§ **PROVIDED PASSAGE**
[start]

# Ceneo Scraper

## Extraction of components of single opinion

|component|Selector|Key|
|---------|--------|--------|
|opinion ID|["data-entry-id"]|opinion_id|
|opinion’s author|span.user-post__author-name|author|
|author’s recommendation|span.user-post__author-recomendation >  em|recommendation|
|score expressed in number of stars|span.user-post__score-count|score|
|opinion’s content|div.user-post__text|content|
|list of product advantages|div.review-feature__title review-feature__title--positives ~ div.review-feature__item|pros|
|list of product disadvantages|div.review-feature__title review-feature__title--negatives ~ div.review-feature__item|cons|
|how many users think that opinion was helpful|button.vote-yes > span|helpful|
|how many users think that opinion was unhelpful|button.vote-no > span|unhelpful|
|publishing date|span.user-post__published > time:nth-child(1)["datetime"]|publish_date|
|purchase date|span.user-post__published > time:nth-child(2)["datetime"]|purchase_date|



## Loading libraries

In [20]:
import os
import json
import requests
from bs4 import BeautifulSoup
from deep_translator import GoogleTranslator


## Function to extract data from HTML code

In [21]:
def extract(ancestor, selector = None, attribute = None, return_list = False):
    if return_list:
        if attribute:
            return [tag[attribute] for tag in ancestor.select(selector)]
        return [tag.get_text().strip() for tag in ancestor.select(selector)]
    
    if selector:
        if attribute:
            try:
                return ancestor.select_one(selector)[attribute]
            except TypeError:
                return None
    
        try:
            return ancestor.select_one(selector).get_text().strip()
        except AttributeError:
            return None
    
    if attribute:
        return ancestor[attribute]
    return ancestor.get_text().strip()

## Transformation Funcions

In [22]:
def rate(score):
    rate = score.split("/")
    return float(rate[0].replace(",","."))/float(rate[1])

[end]

§ **REQUIRED WORK**
1/ Please say whether each statement agrees with the Ceneo scraper page, answering yes or no and quoting the words of the page that decide it: (a) The key used for the purchase date is purchase_date. (b) The rate function swaps commas for periods before converting the score to a float. (c) The selector for the opinion's content is span.user-post__text.
2/ Carry on the Ceneo scraper page from the point where it stops.
You won't need the records to complete this.

§ **ENTRIES SUPPLIED**
[start]

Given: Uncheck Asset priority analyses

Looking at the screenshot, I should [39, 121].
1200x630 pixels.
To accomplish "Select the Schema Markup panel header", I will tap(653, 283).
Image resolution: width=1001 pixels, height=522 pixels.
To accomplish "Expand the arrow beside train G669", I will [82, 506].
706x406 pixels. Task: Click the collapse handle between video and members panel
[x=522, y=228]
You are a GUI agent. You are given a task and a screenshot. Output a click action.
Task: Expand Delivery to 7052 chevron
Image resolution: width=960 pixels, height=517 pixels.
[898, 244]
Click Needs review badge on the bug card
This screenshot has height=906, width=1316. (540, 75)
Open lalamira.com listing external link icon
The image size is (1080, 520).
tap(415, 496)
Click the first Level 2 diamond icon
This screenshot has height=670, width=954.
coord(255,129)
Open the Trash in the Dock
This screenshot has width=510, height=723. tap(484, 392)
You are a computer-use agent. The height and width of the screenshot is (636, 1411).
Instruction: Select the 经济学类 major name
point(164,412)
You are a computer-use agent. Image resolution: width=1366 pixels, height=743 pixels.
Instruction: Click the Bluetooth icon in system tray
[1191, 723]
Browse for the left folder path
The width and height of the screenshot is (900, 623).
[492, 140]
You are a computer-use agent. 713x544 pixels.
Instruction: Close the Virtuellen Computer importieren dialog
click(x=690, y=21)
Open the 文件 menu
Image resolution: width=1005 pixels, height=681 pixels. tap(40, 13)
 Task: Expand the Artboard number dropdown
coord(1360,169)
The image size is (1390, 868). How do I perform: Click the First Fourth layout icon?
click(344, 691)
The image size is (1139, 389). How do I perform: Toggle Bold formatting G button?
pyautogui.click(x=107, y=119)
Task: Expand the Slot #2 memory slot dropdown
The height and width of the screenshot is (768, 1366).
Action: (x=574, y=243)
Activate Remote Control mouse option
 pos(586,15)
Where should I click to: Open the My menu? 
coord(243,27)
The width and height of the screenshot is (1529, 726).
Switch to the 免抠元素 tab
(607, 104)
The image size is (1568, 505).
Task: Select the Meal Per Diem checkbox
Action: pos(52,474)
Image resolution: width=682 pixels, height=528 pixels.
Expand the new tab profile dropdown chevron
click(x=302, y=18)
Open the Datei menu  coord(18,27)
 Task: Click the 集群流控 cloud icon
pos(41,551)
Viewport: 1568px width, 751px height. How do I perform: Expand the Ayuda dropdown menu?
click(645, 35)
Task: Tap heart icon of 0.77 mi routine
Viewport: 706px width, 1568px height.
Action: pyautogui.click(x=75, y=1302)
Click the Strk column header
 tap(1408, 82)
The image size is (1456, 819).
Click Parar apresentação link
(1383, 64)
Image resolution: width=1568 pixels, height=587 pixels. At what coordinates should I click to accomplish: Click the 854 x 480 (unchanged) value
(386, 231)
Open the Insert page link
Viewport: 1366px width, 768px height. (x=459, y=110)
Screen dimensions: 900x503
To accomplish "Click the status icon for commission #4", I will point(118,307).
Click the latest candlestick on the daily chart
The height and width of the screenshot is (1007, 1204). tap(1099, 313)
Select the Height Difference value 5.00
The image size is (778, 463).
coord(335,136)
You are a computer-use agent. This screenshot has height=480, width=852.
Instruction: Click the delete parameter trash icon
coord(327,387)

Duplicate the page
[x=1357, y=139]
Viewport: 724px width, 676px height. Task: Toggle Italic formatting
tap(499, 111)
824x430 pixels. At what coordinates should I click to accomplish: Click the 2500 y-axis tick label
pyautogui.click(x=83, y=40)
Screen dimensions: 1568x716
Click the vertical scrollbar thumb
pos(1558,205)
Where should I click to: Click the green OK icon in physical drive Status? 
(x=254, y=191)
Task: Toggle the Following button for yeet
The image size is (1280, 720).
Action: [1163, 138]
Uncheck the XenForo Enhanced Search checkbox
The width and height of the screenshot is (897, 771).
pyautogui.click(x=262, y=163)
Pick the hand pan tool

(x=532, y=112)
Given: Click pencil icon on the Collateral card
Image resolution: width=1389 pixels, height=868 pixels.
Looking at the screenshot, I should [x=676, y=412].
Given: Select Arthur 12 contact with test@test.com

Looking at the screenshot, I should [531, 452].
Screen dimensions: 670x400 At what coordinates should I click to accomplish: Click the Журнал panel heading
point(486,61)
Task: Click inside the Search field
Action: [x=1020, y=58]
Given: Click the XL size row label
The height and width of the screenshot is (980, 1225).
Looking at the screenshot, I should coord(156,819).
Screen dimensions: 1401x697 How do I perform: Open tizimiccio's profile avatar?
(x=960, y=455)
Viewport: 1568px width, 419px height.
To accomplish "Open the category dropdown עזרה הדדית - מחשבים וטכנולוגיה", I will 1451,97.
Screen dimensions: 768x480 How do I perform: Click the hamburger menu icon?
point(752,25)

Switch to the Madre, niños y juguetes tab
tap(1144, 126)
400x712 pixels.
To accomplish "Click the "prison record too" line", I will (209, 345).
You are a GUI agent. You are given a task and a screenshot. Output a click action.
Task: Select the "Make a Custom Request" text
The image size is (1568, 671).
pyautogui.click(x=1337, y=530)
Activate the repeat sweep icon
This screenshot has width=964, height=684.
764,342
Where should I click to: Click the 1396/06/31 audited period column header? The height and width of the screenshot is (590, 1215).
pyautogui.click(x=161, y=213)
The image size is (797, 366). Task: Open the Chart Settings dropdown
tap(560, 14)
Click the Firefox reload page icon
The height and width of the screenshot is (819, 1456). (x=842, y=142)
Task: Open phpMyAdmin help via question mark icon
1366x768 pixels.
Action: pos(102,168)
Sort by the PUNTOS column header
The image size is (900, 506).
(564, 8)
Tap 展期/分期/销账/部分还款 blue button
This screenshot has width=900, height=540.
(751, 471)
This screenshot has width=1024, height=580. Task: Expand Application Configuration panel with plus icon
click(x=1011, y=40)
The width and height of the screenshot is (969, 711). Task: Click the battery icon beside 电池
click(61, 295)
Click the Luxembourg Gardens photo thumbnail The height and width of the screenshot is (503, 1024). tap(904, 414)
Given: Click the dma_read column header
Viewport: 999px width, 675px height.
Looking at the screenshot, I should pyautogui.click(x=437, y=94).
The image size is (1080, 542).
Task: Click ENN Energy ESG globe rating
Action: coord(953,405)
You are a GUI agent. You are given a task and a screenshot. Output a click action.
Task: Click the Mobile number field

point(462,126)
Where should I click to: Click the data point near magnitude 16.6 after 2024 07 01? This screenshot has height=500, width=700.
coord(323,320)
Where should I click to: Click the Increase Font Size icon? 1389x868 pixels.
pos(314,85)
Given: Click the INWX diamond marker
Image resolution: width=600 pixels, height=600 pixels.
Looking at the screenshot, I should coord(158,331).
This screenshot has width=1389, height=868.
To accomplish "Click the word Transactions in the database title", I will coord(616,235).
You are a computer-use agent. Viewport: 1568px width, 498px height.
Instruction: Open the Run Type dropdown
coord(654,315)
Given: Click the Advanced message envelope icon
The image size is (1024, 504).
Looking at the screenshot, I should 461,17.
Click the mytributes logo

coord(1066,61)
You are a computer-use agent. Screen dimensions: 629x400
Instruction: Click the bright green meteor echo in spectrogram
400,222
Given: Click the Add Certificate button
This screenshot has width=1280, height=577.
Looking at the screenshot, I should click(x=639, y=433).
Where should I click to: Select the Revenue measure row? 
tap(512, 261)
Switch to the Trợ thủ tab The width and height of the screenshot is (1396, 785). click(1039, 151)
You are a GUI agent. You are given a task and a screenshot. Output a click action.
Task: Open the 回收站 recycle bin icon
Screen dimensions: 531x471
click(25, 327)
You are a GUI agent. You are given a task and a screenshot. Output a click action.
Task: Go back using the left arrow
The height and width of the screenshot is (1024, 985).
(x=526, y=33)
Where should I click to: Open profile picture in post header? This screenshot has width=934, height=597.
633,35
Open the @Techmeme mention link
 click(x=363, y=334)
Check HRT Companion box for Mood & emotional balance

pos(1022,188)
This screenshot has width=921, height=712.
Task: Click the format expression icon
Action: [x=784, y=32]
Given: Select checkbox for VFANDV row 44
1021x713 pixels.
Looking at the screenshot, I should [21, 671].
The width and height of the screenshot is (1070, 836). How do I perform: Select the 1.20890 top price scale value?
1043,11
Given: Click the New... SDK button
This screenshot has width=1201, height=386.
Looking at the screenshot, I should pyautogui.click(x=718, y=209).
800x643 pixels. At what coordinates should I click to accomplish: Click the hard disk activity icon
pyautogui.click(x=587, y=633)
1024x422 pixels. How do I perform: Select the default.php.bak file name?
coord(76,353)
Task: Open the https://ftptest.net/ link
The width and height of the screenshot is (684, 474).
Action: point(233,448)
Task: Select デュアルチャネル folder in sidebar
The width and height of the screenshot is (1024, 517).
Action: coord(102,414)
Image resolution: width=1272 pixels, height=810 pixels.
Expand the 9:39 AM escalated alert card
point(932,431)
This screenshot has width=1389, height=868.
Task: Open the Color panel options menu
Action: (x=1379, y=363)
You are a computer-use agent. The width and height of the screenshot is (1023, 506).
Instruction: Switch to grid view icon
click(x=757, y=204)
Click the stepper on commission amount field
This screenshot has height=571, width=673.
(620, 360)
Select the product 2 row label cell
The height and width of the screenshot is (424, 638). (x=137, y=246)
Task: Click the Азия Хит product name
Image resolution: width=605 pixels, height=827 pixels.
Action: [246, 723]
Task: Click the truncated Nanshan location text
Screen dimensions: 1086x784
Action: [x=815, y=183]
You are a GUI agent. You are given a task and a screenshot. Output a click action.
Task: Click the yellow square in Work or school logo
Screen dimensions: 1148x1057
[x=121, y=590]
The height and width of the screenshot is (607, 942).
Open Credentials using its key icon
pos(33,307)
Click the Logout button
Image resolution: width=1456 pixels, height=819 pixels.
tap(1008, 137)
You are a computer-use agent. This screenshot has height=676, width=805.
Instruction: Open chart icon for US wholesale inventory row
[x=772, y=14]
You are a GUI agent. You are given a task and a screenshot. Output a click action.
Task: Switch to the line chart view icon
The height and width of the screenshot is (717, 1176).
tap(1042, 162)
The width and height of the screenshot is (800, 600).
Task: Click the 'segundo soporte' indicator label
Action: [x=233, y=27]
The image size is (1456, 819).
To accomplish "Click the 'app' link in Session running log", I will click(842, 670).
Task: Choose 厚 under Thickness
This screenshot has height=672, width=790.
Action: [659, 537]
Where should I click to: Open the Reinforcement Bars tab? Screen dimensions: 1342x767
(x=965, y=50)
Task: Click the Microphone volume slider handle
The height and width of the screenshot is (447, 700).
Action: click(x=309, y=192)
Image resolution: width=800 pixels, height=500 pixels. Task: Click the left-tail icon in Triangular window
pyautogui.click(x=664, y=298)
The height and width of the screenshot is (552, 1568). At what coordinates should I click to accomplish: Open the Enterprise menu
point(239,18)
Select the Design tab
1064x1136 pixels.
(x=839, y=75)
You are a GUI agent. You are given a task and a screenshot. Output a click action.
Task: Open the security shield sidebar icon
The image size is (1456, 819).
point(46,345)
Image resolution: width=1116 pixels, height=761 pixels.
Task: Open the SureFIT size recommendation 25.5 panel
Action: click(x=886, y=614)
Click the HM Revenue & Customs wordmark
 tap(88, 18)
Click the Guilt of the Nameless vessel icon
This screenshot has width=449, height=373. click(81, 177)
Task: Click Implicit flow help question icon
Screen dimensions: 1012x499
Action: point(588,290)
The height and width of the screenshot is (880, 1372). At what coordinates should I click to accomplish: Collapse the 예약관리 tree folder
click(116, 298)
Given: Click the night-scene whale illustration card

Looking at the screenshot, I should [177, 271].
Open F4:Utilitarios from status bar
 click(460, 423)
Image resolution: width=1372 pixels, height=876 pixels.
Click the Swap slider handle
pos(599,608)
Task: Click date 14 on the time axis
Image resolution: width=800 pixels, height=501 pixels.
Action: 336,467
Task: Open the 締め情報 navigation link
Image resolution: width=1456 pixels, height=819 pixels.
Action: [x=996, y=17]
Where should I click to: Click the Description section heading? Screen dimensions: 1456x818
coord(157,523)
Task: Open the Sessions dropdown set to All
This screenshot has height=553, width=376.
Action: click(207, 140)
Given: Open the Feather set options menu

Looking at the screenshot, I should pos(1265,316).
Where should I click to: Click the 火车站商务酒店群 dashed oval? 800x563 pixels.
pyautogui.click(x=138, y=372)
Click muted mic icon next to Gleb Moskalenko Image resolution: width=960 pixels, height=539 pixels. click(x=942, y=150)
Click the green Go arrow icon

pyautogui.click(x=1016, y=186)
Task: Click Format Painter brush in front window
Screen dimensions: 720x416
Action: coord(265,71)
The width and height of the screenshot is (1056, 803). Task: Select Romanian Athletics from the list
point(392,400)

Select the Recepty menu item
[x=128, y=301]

[end]

§ **OUTPUTS IN ORDER**
1/
(a) Yes: "purchase date|span.user-post__published > time:nth-child(2)["datetime"]|purchase_date"
(b) Yes: "float(rate[0].replace(",","."))/float(rate[1])"
(c) No: "opinion’s content|div.user-post__text|content"

2/
def recommend(recommendation):
    return True if recommendation ==  "Polecam" else False if recommendation == "Nie polecam" else None

## Translate

In [23]:
def translate(text, from_lang = "pl", to_lang = "en"):
    if text:
        if isinstance(text, list):

            return{
                from_lang:  text,
                to_lang: [GoogleTranslator(source=from_lang, targert=to_lang).translate(t) for t in text]
            }
        return{
            from_lang:  text,
            to_lang: GoogleTranslator(source=from_lang, targert=to_lang).translate(text)
        }
        #     return [GoogleTranslator(source=from_lang, targert=to_lang).translate(t) for t in text]
        # return GoogleTranslator(source=from_lang, targert=to_lang).translate(text)
    return None

## structure of single opinion

In [24]:
selectors = {
    "opinion_id" :[ None, "data-entry-id"],
    "author" :["span.user-post__author-name"],
    "recommendation" :["span.user-post__author-recomendation > em"],
    "score" : ["span.user-post__score-count"],
    "content" : ["div.user-post__text"],
    "pros" :  ["div.review-feature__title review-feature__title--positives ~ div.review-feature__item", None, True],
    "cons" :  ["div.review-feature__title review-feature__title--negatives ~ div.review-feature__item", None, True],
    "helpful" : ["button.vote-yes > span"],
    "unhelpful" : ["button.vote-no > span"],
    "publish_date" : ["span.user-post__published > time:nth-child(1)","datetime"],
    "purchase_date" : ["span.user-post__published > time:nth-child(2)","datetime"],
}


## Transformations

In [25]:
transformations = {
    "recommendation" : recommend,
    "score" : rate,
    "helpful" : int,
    "unhelpful" : int,
    "content": translate,
    "pros" : translate,
    "cons" : translate,
}


## URL address for first page with opinions abouut product

In [26]:
product_id = "158793489"
# product_id = "158184470"
# product_id = "153373072"
# product_id = input("Please provide Ceneo.pl product code: ")
url = f"https://www.ceneo.pl/{product_id}#tab=reviews"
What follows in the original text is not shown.